Written by admin on . Posted in Arts & Film, Film.


Russell Crowe plays ’s everyman again—this time with arrows

By Armond White

At a reported cost of over $200 million, according to the London Telegraph, Ridley Scott’s Robin Hood refutes the old altruistic axiom “rob from the rich and give to the poor.” All the charm and meaning has been taken out of this reboot. It’s now a “history,” opening with a detailed inscription to establish the 12th-century tale’s seriousness: “In times of tyranny and injustice, where law oppresses the people, the rebel takes his place in history.” In other words, Gladiator II.

Russell Crowe once again plays Scott’s everyman hero who rises above his taciturn machismo to avenge dreadful memories—clever shtick for the wealthy duo that like to pretend they’re doing something besides just raking it in.

Costner was busy: Crowe in Robin Hood.

Their nouveau-riche narcissism imagines having a populist purpose, yet the clichés of Robin Longstride’s archery skills, put to use in the English army’s campaign against the French while, back home, Marian Locksley (ludicrous Cate Blanchett) tills her impoverished, overtaxed fields, don’t speak for the people, except in distant, almost invisible metaphor. And the motto these oppressed Brits live by (“Arise and arise until lambs become lions”) isn’t about Tea Party insurrection; it merely replaces poetic generosity with vengeance.

Scott and Crowe return to Gladiator’s violent formula because the high-life confessions of their A Good Year collaboration didn’t click. But they also seem to be chasing after Antoine Fuqua (the director Scott replaced on American Gangster) in the way Robin Hood repeats the insipid realism of Fuqua’s 2004 King Arthur, the grungy, anti-poetic reboot of Arthurian tales. Both films represent a dullard’s version of history; Hollywood’s commercial calculation has become so obvious that it removes beauty from storytelling.

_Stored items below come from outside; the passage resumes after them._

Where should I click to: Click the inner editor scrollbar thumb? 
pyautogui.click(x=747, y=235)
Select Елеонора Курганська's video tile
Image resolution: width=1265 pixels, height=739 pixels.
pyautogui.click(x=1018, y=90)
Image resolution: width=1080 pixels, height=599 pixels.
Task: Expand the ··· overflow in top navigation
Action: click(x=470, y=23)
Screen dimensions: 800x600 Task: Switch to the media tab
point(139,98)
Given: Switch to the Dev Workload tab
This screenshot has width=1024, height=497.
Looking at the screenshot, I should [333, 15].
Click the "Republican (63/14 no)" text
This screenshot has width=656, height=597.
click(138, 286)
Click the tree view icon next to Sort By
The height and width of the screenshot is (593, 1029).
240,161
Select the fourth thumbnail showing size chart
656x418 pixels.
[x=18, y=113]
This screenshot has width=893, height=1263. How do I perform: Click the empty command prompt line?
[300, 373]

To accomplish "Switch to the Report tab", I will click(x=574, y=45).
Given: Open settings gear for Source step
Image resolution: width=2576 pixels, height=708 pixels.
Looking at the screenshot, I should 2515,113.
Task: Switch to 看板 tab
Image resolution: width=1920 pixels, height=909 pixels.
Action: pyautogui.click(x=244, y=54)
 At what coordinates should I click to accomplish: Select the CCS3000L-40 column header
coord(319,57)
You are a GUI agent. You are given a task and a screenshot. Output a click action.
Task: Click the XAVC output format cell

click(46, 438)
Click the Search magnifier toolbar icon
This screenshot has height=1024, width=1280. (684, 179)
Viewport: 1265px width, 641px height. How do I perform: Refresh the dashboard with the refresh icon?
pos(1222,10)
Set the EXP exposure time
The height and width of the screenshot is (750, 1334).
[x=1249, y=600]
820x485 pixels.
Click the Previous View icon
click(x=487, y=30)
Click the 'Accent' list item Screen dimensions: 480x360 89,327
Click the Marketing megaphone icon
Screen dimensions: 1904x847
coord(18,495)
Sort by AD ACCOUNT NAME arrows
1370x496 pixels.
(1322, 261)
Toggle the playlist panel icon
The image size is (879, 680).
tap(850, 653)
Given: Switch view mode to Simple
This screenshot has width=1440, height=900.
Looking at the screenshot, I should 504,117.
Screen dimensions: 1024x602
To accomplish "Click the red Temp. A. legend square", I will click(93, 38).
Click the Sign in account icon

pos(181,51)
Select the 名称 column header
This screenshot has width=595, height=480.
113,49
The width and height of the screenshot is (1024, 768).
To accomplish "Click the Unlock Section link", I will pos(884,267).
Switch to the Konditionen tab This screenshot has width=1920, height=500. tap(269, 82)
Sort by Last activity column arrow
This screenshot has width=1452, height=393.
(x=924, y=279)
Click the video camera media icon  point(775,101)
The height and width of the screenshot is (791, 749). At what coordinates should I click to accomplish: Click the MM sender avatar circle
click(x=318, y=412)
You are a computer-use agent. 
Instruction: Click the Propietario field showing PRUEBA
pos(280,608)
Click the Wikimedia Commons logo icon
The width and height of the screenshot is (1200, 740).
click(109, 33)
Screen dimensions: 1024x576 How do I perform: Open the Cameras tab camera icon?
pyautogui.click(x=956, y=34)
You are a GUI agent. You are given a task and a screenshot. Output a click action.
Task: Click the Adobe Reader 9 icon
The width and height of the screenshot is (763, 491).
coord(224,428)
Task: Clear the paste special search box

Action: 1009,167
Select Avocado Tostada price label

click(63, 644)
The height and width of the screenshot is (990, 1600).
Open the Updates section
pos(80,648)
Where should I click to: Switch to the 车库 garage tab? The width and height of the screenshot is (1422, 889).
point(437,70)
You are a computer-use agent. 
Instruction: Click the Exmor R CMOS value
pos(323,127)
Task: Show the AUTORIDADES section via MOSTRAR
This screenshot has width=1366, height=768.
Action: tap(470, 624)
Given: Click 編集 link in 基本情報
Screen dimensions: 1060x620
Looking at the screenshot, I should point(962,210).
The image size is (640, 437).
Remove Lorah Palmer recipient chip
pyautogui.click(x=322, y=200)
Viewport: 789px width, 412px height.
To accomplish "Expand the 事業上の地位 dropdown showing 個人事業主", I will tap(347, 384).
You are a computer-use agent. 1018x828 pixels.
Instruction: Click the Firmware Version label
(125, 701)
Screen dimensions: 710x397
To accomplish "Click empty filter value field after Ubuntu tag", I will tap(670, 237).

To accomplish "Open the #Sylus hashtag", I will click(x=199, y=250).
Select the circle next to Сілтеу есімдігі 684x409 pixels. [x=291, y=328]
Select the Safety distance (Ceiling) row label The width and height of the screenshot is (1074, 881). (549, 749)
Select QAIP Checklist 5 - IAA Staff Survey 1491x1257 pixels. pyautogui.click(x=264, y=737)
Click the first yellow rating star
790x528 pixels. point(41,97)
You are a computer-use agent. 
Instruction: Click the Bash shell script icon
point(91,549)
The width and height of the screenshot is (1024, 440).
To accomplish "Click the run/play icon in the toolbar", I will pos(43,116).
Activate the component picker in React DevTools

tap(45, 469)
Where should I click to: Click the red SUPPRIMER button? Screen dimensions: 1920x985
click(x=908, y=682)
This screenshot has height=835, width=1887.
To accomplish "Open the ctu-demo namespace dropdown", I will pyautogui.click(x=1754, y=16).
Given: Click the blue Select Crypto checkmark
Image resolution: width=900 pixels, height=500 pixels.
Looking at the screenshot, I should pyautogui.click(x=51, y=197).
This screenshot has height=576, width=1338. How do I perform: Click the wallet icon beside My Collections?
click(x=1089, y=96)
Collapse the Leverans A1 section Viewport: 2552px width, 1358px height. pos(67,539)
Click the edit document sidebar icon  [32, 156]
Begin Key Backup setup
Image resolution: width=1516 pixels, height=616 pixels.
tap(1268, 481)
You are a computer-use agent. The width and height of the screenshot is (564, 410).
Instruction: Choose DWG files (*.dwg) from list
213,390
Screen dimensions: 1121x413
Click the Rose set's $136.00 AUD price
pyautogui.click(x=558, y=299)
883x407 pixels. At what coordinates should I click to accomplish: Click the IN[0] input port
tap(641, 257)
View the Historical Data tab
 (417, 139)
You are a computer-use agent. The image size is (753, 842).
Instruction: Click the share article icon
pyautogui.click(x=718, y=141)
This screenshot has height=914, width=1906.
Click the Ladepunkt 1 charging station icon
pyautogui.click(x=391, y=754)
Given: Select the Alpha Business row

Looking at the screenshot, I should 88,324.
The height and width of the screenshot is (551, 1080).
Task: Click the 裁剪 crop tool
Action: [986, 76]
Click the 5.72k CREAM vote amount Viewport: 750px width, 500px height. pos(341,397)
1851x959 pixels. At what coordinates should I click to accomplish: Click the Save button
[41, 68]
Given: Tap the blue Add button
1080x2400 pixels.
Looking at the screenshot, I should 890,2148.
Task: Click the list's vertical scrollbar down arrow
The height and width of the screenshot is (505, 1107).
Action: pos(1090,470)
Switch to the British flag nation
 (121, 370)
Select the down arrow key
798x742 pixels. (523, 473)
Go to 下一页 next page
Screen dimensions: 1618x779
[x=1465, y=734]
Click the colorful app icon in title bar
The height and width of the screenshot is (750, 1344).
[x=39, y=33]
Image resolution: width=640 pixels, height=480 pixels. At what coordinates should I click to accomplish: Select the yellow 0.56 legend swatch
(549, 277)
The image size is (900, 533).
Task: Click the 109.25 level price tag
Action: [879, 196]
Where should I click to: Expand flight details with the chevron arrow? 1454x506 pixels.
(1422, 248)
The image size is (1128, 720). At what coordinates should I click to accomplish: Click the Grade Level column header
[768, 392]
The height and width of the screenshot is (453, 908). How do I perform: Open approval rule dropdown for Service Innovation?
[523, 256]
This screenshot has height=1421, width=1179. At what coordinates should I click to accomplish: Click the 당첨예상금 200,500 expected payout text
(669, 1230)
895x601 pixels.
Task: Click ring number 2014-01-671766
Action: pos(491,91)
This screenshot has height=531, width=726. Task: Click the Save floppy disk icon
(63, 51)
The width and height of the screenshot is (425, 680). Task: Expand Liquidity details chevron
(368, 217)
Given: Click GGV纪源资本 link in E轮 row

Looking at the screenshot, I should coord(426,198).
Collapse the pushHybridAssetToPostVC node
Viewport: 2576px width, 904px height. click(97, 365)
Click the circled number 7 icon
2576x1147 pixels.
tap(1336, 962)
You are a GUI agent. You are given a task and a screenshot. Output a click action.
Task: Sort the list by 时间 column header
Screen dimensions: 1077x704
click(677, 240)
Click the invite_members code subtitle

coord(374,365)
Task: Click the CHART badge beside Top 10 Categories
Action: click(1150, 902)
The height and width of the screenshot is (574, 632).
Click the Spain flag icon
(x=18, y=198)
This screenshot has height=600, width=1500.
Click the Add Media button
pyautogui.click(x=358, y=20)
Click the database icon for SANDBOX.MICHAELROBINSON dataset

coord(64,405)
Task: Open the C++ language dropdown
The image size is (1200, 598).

Screenwriter Brian Helgeland’s period setting over-simplifies the context for violence—reusing his Braveheart formula but without director-star Mel Gibson’s conviction.

Look at Scott’s superficial “beauty”: a couple of dusk landscapes (amazingly subtle lighting by John Mathieson) and a splendid view of French ships roiling on blue, misty waves. But these are not “cinematic” images; they’re mini TV commercials that lack existential vision. Ultra-hack Scott reverts to the slickness of his advertising background. TV imagery has pervaded cinema to the point that Scott doesn’t balance his over-cropped TV-style close-ups with the postcard vistas. Like Gladiator’s jarring F/X, it shows Scott’s disrespect for cinema.

Fake beauty and fake history rob Robin Hood of previous moral value. It’s no longer “legendary” because Scott and Helgeland’s sham realism trivializes history. They pretend how history happened (Monty Python-style) but their embarrassing, anachronistic rip-off of Saving Private Ryan’s beachfront battle scene shows no feeling for how history is constructed and passed down through ritual, repetition and affection. An abstract end-credits sequence is more imaginative (it’s in the style of Scott’s Scott Free company logo). In place of inspiration, Robin Hood has the bloat of a 1960s roadshow presentation: Costly, overlong but with no intermission—or reprieve.

Robin Hood
Directed by Ridley Scott
Runtime: 140 min.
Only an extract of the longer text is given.